__EXERCISE GOAL__:
Counting only lines below that contain the string "with", give the total as a single number.

__DATA RECORDS__:
※ ※ ※
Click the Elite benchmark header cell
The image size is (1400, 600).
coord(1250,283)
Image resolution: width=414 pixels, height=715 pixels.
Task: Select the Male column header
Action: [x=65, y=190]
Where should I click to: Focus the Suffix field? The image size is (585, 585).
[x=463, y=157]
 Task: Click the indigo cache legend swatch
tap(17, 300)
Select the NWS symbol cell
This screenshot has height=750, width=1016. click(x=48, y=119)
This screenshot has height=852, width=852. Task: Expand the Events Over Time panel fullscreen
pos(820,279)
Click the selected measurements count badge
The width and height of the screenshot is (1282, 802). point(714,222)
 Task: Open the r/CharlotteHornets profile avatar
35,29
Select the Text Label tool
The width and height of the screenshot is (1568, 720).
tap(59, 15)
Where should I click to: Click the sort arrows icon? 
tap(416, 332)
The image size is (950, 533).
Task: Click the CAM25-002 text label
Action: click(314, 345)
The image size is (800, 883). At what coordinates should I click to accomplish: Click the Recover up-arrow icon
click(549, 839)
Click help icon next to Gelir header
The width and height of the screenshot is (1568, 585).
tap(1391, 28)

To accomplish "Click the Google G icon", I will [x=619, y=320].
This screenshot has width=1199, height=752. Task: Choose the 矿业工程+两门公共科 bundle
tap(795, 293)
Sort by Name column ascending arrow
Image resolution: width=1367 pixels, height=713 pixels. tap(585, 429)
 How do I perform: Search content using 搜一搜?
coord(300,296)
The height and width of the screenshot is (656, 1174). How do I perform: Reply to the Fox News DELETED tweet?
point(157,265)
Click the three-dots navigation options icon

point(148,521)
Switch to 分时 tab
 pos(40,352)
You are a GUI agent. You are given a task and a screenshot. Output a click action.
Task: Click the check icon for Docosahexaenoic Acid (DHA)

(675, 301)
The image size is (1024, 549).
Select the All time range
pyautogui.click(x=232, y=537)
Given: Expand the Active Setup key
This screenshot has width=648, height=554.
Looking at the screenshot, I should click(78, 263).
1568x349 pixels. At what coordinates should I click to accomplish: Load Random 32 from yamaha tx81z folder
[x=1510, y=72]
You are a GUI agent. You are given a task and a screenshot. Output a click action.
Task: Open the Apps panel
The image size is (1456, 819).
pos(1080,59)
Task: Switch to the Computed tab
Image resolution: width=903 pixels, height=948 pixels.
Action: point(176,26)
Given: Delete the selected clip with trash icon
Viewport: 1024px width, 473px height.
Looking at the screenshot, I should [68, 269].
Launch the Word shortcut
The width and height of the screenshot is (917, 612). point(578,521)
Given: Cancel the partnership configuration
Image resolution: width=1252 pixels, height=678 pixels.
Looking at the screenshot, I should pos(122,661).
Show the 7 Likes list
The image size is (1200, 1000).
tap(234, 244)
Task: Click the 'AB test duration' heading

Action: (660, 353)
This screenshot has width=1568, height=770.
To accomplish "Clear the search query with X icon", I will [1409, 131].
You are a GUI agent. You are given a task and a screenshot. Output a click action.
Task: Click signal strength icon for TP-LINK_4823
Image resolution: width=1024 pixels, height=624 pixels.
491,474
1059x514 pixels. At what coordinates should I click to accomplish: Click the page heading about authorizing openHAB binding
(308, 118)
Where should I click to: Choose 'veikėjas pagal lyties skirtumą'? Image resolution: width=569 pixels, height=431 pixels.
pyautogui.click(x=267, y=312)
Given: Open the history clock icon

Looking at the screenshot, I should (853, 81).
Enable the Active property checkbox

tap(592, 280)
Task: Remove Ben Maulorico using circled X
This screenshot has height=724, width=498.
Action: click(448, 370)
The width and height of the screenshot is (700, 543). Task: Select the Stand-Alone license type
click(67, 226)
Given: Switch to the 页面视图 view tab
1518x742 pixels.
※ ※ ※
__ANSWER SECTION__:
2